News

January 18, 2016

Visual Arts Program to Screen Independent Films by Filmmakers Alex Ross Perry, Matías Piñeiro, and Josephine Decker

Audiences are invited to join Princeton University students to screen recent independent films and meet the filmmakers as part of the Visual Arts Program course “World on a Wire: 12 Films, 12 Filmmakers.” One film will be screened each Thursday evening starting February 11 and continuing through the end of April. All the films have been produced within the last 18 months and each of the filmmakers will be on hand to discuss their work and answer questions from the audience.

man & woman

Elisabeth Moss and Jason Schwartzman in “Listen Up Philip” courtesy Alex Ross Perry/Tribeca

Films to be screened in February include Listen Up Philip by Alex Ross Perry on February 11; The Princess of France by Matías Piñeiro on February 18; and Thou Wast Mild and Lovely by Princeton alumna Josephine Decker on February 25. The screenings will take place at 7:30 p.m. in the James M. Stewart ’32 Theater at 185 Nassau Street and are free and open to the public.

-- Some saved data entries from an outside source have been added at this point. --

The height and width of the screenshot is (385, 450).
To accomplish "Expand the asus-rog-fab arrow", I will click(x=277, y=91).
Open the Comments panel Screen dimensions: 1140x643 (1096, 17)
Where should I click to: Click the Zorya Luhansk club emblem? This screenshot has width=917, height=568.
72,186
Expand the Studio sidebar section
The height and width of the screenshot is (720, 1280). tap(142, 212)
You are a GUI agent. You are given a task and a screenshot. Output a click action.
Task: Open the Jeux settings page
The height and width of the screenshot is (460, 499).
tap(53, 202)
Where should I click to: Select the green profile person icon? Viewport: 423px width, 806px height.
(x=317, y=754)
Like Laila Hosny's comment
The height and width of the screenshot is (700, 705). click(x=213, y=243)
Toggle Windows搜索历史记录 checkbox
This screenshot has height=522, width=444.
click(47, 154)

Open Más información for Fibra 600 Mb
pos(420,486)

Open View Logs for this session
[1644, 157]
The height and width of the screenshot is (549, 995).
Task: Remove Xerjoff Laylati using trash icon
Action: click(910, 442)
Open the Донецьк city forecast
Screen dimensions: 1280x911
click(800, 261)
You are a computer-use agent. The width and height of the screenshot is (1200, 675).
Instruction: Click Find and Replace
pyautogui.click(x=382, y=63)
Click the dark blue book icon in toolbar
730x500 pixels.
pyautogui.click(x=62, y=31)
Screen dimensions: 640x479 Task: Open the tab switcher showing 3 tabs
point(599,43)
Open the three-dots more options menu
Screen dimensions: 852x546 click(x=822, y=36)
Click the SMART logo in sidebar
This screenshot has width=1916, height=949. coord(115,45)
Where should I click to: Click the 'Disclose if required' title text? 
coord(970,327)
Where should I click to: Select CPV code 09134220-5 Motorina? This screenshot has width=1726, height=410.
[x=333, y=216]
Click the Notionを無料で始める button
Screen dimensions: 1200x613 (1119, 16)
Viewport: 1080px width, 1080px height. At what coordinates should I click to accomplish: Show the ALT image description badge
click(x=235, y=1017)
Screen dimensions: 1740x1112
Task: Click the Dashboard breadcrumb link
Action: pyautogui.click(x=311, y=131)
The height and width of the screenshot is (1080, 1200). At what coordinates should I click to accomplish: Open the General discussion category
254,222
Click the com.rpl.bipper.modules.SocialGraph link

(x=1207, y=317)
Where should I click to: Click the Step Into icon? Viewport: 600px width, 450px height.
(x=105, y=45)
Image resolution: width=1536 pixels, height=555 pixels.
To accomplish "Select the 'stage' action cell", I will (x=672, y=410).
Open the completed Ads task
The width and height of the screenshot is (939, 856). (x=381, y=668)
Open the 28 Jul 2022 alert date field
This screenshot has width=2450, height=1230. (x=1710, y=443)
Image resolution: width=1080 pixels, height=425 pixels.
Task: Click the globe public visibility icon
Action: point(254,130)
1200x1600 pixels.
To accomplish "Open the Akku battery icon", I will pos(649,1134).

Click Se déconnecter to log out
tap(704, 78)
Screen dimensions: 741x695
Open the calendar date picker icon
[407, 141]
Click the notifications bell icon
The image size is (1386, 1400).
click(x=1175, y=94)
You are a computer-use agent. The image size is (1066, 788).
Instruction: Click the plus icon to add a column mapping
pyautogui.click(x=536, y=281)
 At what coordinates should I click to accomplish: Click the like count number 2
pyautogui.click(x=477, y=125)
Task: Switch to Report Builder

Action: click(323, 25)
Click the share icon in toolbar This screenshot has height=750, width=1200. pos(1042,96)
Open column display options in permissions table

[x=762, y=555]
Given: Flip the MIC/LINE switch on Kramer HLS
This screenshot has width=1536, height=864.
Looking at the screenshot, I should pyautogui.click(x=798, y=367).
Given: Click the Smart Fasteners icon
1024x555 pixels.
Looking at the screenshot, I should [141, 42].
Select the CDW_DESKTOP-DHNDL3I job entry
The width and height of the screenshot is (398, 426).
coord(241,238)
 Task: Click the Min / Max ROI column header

In Alex Ross Perry’s Listen Up Philip, a writer on the brink of publishing his second novel is given the chance to live for a time at his literary idol’s summer home. Richard Brody of The New Yorker said of the film, “I can’t think of a recent movie that stages with as much joy and wonder the sense of living a life that becomes, directly or obliquely, in action or in idea, the stuff of art.”

princess of france

Film still from “Princess of France” by Matias Pineiro

The Princess of France by Matías Piñeiro follows a man newly returned to Buenos Aires after his father’s death to turn Love’s Labour’s Lost into a radio play and reconnect with past romantic entanglements. In a review for Indiewire, Eric Kohn praises Piñeiro’s “secretively advanced narrative technique” and “confident sensibility that pushes the original text in fresh directions.”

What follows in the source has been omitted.